AUSGEWÄHLTER TEXTAUSZUG >>
★ ★ ★ ★ ★

Durchtrainierter Tragöde

Dem fressen wir aus der Hand: Nick Cave mit exzellenten Begleitern auf dem WestPort  ■ Von Christian Buß

So ein Flügel verbreitet Ehrfurcht. Aber die sympathischen Großmäuler und aufgekratzten Tragöden der Rockmusik haben sich durch ihn nicht einschüchtern lassen, sondern seine stattliche Erscheinung als Herausforderung genommen. So wie Jerry Lee Lewis, der ihn gerne mit Füßen und Arschbacken bediente, oder wie John Cale, der schon mal bekokst den Kopf auf die Tasten knallen ließ. Oder eben so wie Nick Cave, der ganz in der Tradition der großen Rock'n'Roll-Randalierer auf dem Stainway sein ganz eigenes Idiom erschaffen hat.

Ein Idiom ist das, das nicht davor zurückschreckt, traditionelle Töne zu demolieren. Daß der Schlacks mit dem schlechten Haarschnitt trotzdem als veritabler Popstar durchgeht, macht ihn zum Phänomen. Natürlich spielt Nick Cave am Montag vor dem gesetzten und zum Teil sitzenden Publikum des WestPort-Festivals seine romantischen Mörderballaden, die inzwischen ja bei jedem Candlelight-Dinner zum guten Ton gehören. Aber wie er sie spielt, das verdient Respekt.

Bemerkenswert, wie er da lässig im dunklen Anzug auf die Bühne des aufgeheizten WestPort-Zelts schlendert, um dann mit diesen monströsen Händen, aus denen ihm alle fressen, atonale Blues-Riffs anzuschlagen. Da hat er schon gewonnen und könnte sich zurücklegen. Tut er aber nicht. Statt dessen gibt Cave, der früher nur allzu gerne seinen Launen nachgab und seine Zuhörer unter Flüchen begrub, den traurigen Entertainer. Oder auch: den durchtrainierten Tragöden. Und der bringt noch die düstersten Szenen seiner Nacht-Poesie mit sportivem Eifer zur Aufführung. Abgeklärt, aber nicht abgefeimt.

★ ★ ★ ★ ★

VORLIEGENDES MATERIAL >>
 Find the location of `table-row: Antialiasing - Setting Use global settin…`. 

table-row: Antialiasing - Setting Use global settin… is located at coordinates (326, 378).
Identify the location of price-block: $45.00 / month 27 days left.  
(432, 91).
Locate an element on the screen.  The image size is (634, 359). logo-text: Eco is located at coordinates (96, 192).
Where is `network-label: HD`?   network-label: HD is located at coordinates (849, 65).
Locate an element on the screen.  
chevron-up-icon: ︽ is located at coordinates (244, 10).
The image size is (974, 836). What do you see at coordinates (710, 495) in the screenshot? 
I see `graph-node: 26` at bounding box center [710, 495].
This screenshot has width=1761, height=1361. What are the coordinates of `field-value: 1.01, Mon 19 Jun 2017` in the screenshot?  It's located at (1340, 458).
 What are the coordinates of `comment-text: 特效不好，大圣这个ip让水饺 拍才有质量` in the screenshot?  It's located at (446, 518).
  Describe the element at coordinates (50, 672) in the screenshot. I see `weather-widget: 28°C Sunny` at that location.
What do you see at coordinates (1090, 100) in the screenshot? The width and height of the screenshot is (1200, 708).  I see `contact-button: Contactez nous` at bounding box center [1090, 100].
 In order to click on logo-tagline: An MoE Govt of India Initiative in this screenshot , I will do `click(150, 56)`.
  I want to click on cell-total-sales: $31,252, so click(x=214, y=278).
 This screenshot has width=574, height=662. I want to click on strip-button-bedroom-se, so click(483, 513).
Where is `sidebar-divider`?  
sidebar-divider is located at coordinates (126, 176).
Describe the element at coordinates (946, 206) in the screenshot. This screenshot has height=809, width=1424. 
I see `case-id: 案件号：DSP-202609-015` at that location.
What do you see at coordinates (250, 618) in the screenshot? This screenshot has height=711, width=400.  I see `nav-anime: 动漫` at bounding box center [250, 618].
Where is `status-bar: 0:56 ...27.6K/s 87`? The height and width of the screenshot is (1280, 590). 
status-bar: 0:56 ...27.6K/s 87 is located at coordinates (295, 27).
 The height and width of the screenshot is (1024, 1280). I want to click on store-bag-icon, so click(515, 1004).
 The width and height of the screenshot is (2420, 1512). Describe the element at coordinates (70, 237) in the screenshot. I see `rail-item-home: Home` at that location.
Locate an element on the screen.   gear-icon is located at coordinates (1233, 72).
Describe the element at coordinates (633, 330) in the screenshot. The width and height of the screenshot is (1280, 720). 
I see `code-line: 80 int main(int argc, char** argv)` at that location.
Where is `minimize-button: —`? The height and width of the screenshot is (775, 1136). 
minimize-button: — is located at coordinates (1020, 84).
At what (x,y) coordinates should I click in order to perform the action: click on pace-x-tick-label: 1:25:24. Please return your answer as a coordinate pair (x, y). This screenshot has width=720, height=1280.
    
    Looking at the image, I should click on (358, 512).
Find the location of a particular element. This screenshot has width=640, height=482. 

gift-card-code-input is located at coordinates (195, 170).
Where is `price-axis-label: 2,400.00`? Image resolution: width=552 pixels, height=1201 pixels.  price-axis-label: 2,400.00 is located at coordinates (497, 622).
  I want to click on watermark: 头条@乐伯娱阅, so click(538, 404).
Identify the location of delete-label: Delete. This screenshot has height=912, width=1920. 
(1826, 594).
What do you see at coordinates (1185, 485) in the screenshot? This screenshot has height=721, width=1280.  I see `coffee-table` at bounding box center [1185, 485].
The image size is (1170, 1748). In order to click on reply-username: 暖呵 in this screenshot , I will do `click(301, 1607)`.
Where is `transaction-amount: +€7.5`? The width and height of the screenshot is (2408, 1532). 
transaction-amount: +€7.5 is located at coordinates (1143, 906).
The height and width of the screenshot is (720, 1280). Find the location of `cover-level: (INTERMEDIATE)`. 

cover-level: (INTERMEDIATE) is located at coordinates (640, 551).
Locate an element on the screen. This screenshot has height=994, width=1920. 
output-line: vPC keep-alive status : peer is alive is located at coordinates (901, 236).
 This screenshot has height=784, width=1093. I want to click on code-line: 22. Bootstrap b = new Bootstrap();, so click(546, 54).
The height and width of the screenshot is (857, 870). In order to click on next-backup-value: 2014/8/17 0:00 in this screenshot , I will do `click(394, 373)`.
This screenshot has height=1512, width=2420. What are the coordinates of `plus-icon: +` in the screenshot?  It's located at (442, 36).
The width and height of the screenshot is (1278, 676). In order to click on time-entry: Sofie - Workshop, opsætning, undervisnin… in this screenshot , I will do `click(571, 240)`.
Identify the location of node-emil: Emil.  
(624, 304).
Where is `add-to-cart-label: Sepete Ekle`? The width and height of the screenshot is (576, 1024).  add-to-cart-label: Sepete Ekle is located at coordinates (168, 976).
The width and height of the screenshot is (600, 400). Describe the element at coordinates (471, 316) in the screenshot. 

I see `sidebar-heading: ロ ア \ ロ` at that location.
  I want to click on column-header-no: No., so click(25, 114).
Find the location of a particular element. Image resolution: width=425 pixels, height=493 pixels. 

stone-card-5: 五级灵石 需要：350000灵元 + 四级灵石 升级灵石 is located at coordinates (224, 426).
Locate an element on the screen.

★ ★ ★ ★ ★

MATERIAL ERKUNDEN >>
1. Fasse den Konzertbericht über Nick Cave in zwei Sätzen zusammen.
2. Zitiere aus dem Konzertbericht über Nick Cave die Passage zwischen „Bemerkenswert, wie er“ und „aber nicht abgefeimt.“, beide eingeschlossen.
Das Material steht in keinem Zusammenhang mit dem Konzertbericht über Nick Cave.

LÖSUNGEN ZUR ÜBUNG >>
1. Nick Cave steht am Flügel in der Tradition der großen Rock'n'Roll-Randalierer wie Jerry Lee Lewis und John Cale und hat dort ein eigenes Idiom geschaffen, das nicht davor zurückschreckt, traditionelle Töne zu demolieren. Beim WestPort-Festival spielt er am Montag seine romantischen Mörderballaden und gibt dabei, statt wie früher seinen Launen nachzugeben, den traurigen Entertainer, der selbst die düstersten Szenen mit sportivem Eifer aufführt.

2.
Bemerkenswert, wie er da lässig im dunklen Anzug auf die Bühne des aufgeheizten WestPort-Zelts schlendert, um dann mit diesen monströsen Händen, aus denen ihm alle fressen, atonale Blues-Riffs anzuschlagen. Da hat er schon gewonnen und könnte sich zurücklegen. Tut er aber nicht. Statt dessen gibt Cave, der früher nur allzu gerne seinen Launen nachgab und seine Zuhörer unter Flüchen begrub, den traurigen Entertainer. Oder auch: den durchtrainierten Tragöden. Und der bringt noch die düstersten Szenen seiner Nacht-Poesie mit sportivem Eifer zur Aufführung. Abgeklärt, aber nicht abgefeimt.